Despite otherwise warmer and encouraging weather recently, last Thursday and Friday were cold, icy, rainy and grey here in the Mitten. So we brought our outdoor time indoors at the shelter on Friday, which provided the perfect opportunity to learn a little more about some absolutely fabulous dogs.
First up was Jeni. Last Monday was the first day that I took Jeni out for a walk, during which I quickly learned that Jeni is terrified of the world. She is most definitely a poster child for one of my all-time favorite sites, FearfulDogs.com. I overheard a number of folks describe her as “shy.” But she is not shy, she is fearful. An automatic door to the shelter opening in front of her sent her soaring several inches up into the air, after which she gripped the pavement as though gravity itself might fail her.
Even with me moving slowly, speaking softly, crouching down and offering treats (which she did take), all of Jeni’s body language told me that the world is a scary place for her and she’d just assume grow a turtle shell and hide inside it. I walked her maybe 50 or 60 yards before it was abundantly clear that she was stressed, uncomfortable and desperate for some sort of safe space.
On Friday, I brought her into the shelter’s “community room” where we had a blanket, some toys and a few staff members eating their lunch, one of whom was Jeni’s regular caretaker who she appears to trust more than anyone else. She regularly took treats from me and happily begged for some fries and fast food items from the other folks in the room. After reading this post on belly rub body language, I am however curious to know if Jeni was truly comfortable at the moment the above picture was taken, or offering this body posture up for other reasons.
Jeni is an affectionate, young girl with a gentle demeanor and a stunningly beautiful polychromatic coat. She was found as a stray with a jerry-rigged hunting harness on so tight that you can still see the impressions from it in her fur. Jeni has the potential to be a wallflower-turned-starlet if given the chance to move at her own pace and build some confidence in a calm, patient home where she has oodles of choices available to her and gentle, empathetic souls to support her along the way.
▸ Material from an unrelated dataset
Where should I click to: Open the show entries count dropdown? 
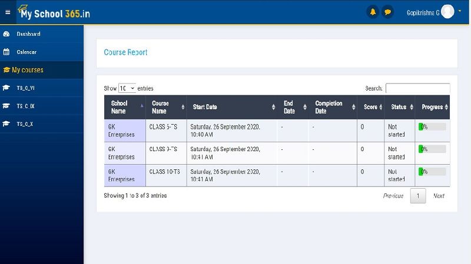coord(127,88)
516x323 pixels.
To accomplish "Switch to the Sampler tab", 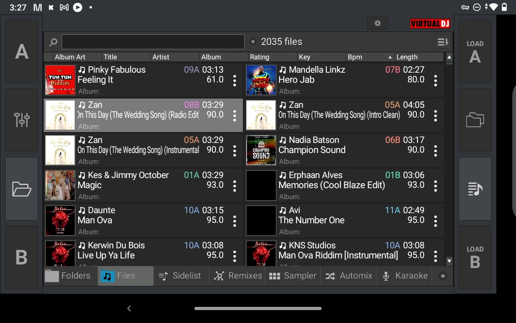I will point(293,276).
Next we have Ginger. And while her name may be Ginger, her aesthetics and personality are more representative of Brown Sugar. In a word, or three: This dog rocks! She is mature, playful, chill and affectionate all at the same time. I’ve noticed that one of the regular dog walkers frequently walks Ginger and seems to have her out longer than some of the other pups, and I can totally understand why. She’s every person’s dream dog. She’s got a fantastic range of facial expressions, she’s a breeze to handle and seems perfectly happy doing pretty much whatever you want.
While we were hanging out, she played an enthusiastic game of fetch with some rope toys, galloped after treats as I rolled them across the floor and mellowed out on a blanket next to me before heading back to her kennel. This girl could probably plug right into any type of home or environment and be wildly successful. Here’s hoping she lands the new home she deserves.
I got very few clear pics of Pumpkin because she’s fearful and mostly deaf. This sweet 10 year old gal was recently relinquished by her previous owners who could no longer care for her. And she is now seemingly lost and wondering which way is up. Not more than five or six pounds, this sweet, old soul is desperate to find a quiet, easy-going home where she can resume life as the mellow Pappy-Pom Boo Bear that she is. She walks on leash like a champ, despite nearly being blown away by the slightest of breezes, and she’s happy to sit on your lap as long as she feels safe. I am definitely a “little dog” rookie, and this special gal tugged at the heart-strings a bit.
Miracle . . . more minutes logged
I mentioned Miracle in the last post, and can’t help but share her again after the fun time I had with her before heading home on Friday. She is a big goofball and loves to gallop after toys like a puppy. She loves tug and fetch and has a lovely soft mouth while playing both.
I did however realize very quickly that the heavy hand that haunted her previous life still looms large in Miracle’s world as she ducked and crouched in fear when I accidentally swung a tug toy in the air above her. This beautiful soul needs a special person who understands that intimidation should never play a part in the human-animal bond.
These four fab ladies are all available for adoption at Cascades Humane Society in Jackson, Michigan. Speak now, or forever regret not finding that special girl.